> [Exercise objective] From the line containing "Støt vores sponsorer (152, 902)" down to the line containing "Zu unseren Filialen (45, 1701)" in the records below, reproduce every line exactly, ends included, and omit all others.

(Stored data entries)
=== Section Start ===

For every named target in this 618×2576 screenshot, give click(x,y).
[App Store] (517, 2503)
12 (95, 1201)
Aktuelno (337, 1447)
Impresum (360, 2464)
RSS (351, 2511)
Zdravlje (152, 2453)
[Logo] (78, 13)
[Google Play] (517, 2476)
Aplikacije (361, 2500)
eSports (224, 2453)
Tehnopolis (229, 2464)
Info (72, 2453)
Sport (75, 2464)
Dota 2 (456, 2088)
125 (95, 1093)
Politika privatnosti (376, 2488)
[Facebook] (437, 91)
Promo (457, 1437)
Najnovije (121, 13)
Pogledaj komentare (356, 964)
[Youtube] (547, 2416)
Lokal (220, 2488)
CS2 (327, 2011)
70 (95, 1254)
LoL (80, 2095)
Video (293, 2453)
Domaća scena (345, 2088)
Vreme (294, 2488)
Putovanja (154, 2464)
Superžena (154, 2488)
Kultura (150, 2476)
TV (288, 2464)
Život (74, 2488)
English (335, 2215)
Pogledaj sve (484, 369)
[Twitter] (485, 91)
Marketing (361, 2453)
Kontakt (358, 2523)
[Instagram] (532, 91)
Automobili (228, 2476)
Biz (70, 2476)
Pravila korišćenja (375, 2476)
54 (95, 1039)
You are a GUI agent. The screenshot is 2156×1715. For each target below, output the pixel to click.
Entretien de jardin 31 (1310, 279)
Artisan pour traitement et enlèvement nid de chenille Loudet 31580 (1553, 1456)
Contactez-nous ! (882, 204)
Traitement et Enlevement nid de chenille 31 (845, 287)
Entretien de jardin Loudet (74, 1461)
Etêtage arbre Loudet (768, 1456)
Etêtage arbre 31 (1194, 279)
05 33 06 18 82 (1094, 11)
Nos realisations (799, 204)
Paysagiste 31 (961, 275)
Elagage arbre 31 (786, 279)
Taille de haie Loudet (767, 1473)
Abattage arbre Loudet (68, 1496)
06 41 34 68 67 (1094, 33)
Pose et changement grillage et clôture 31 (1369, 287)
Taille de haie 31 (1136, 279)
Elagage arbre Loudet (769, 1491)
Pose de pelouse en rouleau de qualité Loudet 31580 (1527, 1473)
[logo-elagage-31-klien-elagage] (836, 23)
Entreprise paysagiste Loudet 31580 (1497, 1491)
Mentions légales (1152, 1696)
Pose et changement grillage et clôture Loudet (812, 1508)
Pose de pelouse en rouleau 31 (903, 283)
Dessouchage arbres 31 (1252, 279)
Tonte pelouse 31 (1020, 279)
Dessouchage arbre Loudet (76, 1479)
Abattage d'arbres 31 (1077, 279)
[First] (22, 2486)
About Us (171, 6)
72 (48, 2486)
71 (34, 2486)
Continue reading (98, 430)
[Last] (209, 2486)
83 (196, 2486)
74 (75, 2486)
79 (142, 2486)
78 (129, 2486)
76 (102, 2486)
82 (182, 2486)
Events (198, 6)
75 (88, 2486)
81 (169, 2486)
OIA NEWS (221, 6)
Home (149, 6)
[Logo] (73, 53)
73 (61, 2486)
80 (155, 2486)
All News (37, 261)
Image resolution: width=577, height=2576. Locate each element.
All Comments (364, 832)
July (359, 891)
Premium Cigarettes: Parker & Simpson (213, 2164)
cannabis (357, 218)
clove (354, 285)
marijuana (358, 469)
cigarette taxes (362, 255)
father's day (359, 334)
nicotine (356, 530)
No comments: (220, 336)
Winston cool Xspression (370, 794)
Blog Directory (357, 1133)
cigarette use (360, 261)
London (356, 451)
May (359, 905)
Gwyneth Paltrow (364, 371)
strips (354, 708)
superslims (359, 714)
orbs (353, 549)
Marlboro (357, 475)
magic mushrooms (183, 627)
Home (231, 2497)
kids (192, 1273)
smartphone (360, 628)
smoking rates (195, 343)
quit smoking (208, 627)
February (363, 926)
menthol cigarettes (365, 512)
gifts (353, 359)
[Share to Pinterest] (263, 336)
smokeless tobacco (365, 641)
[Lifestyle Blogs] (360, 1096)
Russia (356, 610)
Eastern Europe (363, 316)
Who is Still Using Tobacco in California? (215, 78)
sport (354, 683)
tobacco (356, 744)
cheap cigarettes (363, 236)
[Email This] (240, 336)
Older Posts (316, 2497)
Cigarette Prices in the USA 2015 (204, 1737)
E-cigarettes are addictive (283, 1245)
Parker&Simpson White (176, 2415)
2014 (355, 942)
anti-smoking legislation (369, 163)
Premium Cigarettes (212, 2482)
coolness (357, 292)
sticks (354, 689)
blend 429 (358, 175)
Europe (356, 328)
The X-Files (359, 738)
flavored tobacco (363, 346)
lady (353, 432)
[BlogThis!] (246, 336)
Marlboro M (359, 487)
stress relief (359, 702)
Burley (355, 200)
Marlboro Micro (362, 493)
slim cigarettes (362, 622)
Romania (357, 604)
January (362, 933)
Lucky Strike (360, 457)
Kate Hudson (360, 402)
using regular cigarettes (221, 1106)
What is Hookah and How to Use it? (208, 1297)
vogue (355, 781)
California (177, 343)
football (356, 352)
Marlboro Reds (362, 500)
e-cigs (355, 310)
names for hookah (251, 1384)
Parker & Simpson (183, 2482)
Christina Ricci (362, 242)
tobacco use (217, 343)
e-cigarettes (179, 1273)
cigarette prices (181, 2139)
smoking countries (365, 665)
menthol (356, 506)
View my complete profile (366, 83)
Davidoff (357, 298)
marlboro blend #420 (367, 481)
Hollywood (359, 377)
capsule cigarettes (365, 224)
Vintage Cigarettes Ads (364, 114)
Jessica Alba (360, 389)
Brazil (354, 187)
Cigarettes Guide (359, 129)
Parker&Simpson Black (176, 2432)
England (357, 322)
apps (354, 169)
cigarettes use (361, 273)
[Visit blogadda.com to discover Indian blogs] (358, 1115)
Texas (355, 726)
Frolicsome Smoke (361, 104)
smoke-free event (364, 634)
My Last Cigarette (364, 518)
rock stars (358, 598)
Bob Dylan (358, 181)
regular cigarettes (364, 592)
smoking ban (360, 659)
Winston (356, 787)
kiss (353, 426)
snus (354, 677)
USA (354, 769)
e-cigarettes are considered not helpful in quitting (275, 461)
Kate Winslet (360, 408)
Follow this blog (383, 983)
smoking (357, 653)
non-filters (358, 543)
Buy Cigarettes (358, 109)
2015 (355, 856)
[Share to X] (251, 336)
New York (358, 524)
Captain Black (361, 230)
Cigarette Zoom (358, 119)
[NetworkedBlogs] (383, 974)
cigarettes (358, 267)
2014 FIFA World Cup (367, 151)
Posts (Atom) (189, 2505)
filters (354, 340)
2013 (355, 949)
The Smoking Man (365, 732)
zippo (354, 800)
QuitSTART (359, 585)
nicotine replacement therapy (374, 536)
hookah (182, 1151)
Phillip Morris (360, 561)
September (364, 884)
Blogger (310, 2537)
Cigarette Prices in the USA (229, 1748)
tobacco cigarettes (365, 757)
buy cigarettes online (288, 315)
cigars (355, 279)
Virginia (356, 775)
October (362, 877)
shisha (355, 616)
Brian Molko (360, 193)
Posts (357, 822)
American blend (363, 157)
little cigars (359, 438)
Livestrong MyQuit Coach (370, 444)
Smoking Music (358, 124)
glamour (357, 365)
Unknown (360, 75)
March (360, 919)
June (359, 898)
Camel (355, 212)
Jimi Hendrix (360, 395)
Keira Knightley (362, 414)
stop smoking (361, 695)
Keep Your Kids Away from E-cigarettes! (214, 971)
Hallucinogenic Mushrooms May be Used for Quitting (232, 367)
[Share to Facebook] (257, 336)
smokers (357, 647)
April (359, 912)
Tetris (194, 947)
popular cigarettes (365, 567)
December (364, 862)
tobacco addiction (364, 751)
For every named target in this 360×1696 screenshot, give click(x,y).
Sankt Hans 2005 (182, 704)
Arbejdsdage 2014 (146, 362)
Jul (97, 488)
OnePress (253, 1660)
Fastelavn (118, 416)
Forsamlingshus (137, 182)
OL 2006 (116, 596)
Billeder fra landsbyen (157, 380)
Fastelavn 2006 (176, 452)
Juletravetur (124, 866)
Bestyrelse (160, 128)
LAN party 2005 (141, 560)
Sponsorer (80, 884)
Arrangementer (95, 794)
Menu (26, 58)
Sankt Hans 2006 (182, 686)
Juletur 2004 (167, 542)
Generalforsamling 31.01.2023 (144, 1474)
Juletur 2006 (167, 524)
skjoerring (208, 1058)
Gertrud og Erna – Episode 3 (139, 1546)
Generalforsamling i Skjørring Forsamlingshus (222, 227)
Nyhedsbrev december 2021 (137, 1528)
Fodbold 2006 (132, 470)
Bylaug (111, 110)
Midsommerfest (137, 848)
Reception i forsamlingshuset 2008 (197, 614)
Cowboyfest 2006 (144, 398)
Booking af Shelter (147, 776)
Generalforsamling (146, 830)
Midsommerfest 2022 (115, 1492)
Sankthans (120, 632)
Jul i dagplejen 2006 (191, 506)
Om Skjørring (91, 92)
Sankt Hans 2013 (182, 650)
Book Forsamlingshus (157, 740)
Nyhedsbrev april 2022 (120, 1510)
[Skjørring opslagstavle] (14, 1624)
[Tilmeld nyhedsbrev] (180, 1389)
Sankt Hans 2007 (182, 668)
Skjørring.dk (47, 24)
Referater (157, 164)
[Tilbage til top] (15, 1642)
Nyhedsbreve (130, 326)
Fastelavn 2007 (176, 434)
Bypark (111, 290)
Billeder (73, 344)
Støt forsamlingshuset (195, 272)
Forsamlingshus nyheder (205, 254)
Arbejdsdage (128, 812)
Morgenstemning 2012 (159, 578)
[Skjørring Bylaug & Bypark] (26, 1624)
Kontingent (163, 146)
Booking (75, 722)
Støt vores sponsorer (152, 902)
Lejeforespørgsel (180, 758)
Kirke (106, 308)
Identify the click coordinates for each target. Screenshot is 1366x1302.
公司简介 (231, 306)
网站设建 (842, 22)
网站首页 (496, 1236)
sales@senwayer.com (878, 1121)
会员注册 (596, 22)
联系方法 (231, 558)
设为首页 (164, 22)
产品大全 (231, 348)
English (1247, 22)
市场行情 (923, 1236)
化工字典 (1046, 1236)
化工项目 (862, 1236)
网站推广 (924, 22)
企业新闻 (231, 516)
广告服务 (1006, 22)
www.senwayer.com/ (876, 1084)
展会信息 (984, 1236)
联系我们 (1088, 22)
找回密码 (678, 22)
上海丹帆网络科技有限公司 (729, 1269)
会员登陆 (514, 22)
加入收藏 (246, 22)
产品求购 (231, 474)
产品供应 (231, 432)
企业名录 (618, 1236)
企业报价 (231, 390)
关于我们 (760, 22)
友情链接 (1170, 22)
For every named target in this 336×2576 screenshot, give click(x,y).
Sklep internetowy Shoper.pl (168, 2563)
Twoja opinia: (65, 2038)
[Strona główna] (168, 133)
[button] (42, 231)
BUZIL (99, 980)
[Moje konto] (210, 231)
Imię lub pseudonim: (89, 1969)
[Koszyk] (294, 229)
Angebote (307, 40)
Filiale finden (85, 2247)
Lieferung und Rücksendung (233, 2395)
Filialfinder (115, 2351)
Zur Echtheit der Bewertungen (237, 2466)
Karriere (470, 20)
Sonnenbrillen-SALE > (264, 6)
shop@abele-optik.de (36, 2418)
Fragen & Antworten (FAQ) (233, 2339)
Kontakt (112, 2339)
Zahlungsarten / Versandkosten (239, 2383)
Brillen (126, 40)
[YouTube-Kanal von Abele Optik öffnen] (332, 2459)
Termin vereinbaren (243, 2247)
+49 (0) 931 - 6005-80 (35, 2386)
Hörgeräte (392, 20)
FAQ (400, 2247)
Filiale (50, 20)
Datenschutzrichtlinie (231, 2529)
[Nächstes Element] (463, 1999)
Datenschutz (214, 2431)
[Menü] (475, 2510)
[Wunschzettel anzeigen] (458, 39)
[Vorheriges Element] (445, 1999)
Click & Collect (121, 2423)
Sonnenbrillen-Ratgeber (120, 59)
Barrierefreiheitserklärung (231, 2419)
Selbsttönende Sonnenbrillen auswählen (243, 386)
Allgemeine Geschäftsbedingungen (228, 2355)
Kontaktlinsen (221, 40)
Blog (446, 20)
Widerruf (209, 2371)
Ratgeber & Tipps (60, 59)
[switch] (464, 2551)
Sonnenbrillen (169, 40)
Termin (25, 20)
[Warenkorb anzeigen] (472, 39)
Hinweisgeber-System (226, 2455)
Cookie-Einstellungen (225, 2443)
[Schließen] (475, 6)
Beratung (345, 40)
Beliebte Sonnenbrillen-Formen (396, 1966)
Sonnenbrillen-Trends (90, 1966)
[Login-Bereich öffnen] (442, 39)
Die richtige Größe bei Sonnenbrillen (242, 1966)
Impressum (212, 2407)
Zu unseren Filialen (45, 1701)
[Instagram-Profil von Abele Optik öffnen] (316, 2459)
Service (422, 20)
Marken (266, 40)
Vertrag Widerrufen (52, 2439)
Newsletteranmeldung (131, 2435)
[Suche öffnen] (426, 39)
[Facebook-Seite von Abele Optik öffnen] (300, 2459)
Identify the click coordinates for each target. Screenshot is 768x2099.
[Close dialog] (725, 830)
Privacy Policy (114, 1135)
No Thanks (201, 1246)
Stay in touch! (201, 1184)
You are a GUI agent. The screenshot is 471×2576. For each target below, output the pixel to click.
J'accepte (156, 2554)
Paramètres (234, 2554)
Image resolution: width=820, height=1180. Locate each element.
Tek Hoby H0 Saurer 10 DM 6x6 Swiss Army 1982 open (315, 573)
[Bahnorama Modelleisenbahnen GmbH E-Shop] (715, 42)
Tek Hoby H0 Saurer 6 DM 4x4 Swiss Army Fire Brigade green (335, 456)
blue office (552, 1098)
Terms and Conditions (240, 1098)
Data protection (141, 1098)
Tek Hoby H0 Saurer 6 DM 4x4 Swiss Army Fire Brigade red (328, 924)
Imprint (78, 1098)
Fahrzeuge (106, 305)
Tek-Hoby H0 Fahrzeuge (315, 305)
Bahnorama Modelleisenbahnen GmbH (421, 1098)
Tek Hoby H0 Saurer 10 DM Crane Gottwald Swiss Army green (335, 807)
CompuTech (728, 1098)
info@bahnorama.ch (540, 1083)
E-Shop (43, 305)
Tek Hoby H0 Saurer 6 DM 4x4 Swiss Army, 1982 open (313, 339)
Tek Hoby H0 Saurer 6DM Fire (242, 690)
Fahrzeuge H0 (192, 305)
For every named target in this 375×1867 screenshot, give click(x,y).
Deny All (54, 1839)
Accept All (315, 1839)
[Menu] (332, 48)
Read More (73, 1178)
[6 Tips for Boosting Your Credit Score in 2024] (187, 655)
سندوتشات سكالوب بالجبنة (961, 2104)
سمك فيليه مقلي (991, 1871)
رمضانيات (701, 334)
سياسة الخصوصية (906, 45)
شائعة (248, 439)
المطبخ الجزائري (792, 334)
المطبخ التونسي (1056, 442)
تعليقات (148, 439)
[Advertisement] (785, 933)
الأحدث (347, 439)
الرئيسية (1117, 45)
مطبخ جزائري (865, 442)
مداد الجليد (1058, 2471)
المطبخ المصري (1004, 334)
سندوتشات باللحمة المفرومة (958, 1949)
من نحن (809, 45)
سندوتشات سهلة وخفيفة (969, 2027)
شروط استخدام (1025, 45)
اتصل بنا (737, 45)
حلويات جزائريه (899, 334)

=== Section End ===

> [Exercise answer]
Støt vores sponsorer (152, 902)
Lejeforespørgsel (180, 758)
Kirke (106, 308)
Identify the click coordinates for each target. Screenshot is 1366x1302.
公司简介 (231, 306)
网站设建 (842, 22)
网站首页 (496, 1236)
sales@senwayer.com (878, 1121)
会员注册 (596, 22)
联系方法 (231, 558)
设为首页 (164, 22)
产品大全 (231, 348)
English (1247, 22)
市场行情 (923, 1236)
化工字典 (1046, 1236)
化工项目 (862, 1236)
网站推广 (924, 22)
企业新闻 (231, 516)
广告服务 (1006, 22)
www.senwayer.com/ (876, 1084)
展会信息 (984, 1236)
联系我们 (1088, 22)
找回密码 (678, 22)
上海丹帆网络科技有限公司 (729, 1269)
会员登陆 (514, 22)
加入收藏 (246, 22)
产品求购 (231, 474)
产品供应 (231, 432)
企业名录 (618, 1236)
企业报价 (231, 390)
关于我们 (760, 22)
友情链接 (1170, 22)
For every named target in this 336×2576 screenshot, give click(x,y).
Sklep internetowy Shoper.pl (168, 2563)
Twoja opinia: (65, 2038)
[Strona główna] (168, 133)
[button] (42, 231)
BUZIL (99, 980)
[Moje konto] (210, 231)
Imię lub pseudonim: (89, 1969)
[Koszyk] (294, 229)
Angebote (307, 40)
Filiale finden (85, 2247)
Lieferung und Rücksendung (233, 2395)
Filialfinder (115, 2351)
Zur Echtheit der Bewertungen (237, 2466)
Karriere (470, 20)
Sonnenbrillen-SALE > (264, 6)
shop@abele-optik.de (36, 2418)
Fragen & Antworten (FAQ) (233, 2339)
Kontakt (112, 2339)
Zahlungsarten / Versandkosten (239, 2383)
Brillen (126, 40)
[YouTube-Kanal von Abele Optik öffnen] (332, 2459)
Termin vereinbaren (243, 2247)
+49 (0) 931 - 6005-80 (35, 2386)
Hörgeräte (392, 20)
FAQ (400, 2247)
Filiale (50, 20)
Datenschutzrichtlinie (231, 2529)
[Nächstes Element] (463, 1999)
Datenschutz (214, 2431)
[Menü] (475, 2510)
[Wunschzettel anzeigen] (458, 39)
[Vorheriges Element] (445, 1999)
Click & Collect (121, 2423)
Sonnenbrillen-Ratgeber (120, 59)
Barrierefreiheitserklärung (231, 2419)
Selbsttönende Sonnenbrillen auswählen (243, 386)
Allgemeine Geschäftsbedingungen (228, 2355)
Kontaktlinsen (221, 40)
Blog (446, 20)
Widerruf (209, 2371)
Ratgeber & Tipps (60, 59)
[switch] (464, 2551)
Sonnenbrillen (169, 40)
Termin (25, 20)
[Warenkorb anzeigen] (472, 39)
Hinweisgeber-System (226, 2455)
Cookie-Einstellungen (225, 2443)
[Schließen] (475, 6)
Beratung (345, 40)
Beliebte Sonnenbrillen-Formen (396, 1966)
Sonnenbrillen-Trends (90, 1966)
[Login-Bereich öffnen] (442, 39)
Die richtige Größe bei Sonnenbrillen (242, 1966)
Impressum (212, 2407)
Zu unseren Filialen (45, 1701)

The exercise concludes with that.